Resumo: Por meio deste artigo, analisaremos a representação da figura feminina e a ressignificação do seu papel no ambiente laboral, para essa contextualização histórica da mulher e reflexão de transformação social tomaremos como referência o estereótipo das princesas através do lúdico estabelecido nos contos de fadas, restabelecendo a discussão sobre igualdades e especificidades de gênero através de critérios biológicos e socioculturais arraigados que nos conduz a reanálise da realidade social de (des)valorização da mulher que a desiguala em requisitos concessórios de benefícios e serviços previdenciários.
Palavras-chave: feminismo, pluralismo, democracia, (des)valorização laboral, transformação social X princesas dos Contos de Fadas, ‘feminização’ da velhice.
Sumário: Introdução; 1. Contextualização Histórica X Transformação Social através das Princesas dos Contos de Fadas; 1.1 as princesas clássicas; 1.2 princesas rebeldes; e 1.3 princesas contemporâneas; 2. A (Des)Valorização Laboral da Mulher; 3. Critérios de Reanálise Social; 3.1 Diferenças Biológicas; 3.2 Diferenças Socioculturais; 3.2.1 Mercado de Trabalho; 3.2.2 Estrutura Familiar; 3.2.3 Nível de Instrução; Considerações Finais; Referência Bibliográfica, Filmografia.
Introdução
Fui desafiada a escrever nesse artigo sobre “Feminismo, Pluralismo e Democracia”, e para tanto foi necessário realizar um revisionismo histórico, para que a reinterpretação do papel feminino através dos contos de fadas protagonizados pelas princesas nos livrasse da reprodução culturalmente impregnada em nossa sociedade do personagem mulher.
Feminismo abrangendo a atitude reivindicativa dos direitos da mulher na sociedade, em particular no que se refere à igualdade econômica e política do homem.

**DADOS REGISTRADOS:**

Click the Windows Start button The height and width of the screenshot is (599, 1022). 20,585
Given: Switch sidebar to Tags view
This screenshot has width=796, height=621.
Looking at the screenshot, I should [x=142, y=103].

**TAREFA:**
Você pode dar continuidade ao artigo sobre a figura feminina e as princesas dos contos de fadas, a partir do ponto em que ele termina? As linhas acima formam um material à parte, separado do artigo.

**RESULTADO FINAL:**
O desafio maior foi desmistificar a mulher no sentido lato de fêmea do homem, gênero, para introduzi-la no contexto democrático de ser humano, sem o estigma que lhe foi imposto de desvalorização, mas no empoderamento de poder ser o que ela deseja, sem perder a feminilidade; sem abrir mão da maternidade e/ou da sexualidade; sem perder a importância no núcleo da célula familiar; sem arquejar pelo pecado de Adão que lhe foi imputado como culpa e ter que trabalhar e ter direitos a menos e deveres a mais.
Para melhor delimitar o trabalho vamos fazer uso dos contos de fadas, mas apenas das protagonistas que nasceram ou se tornaram princesas pelo casamento, pois até 1962, as mulheres casadas só podiam trabalhar fora de casa se o marido permitisse limitação essa imposta pelo Código Civil de 1916, o que evidencia que por séculos as mulheres sofreram diversas restrições por não ter os mesmos direitos civis, políticos e educacionais dos homens.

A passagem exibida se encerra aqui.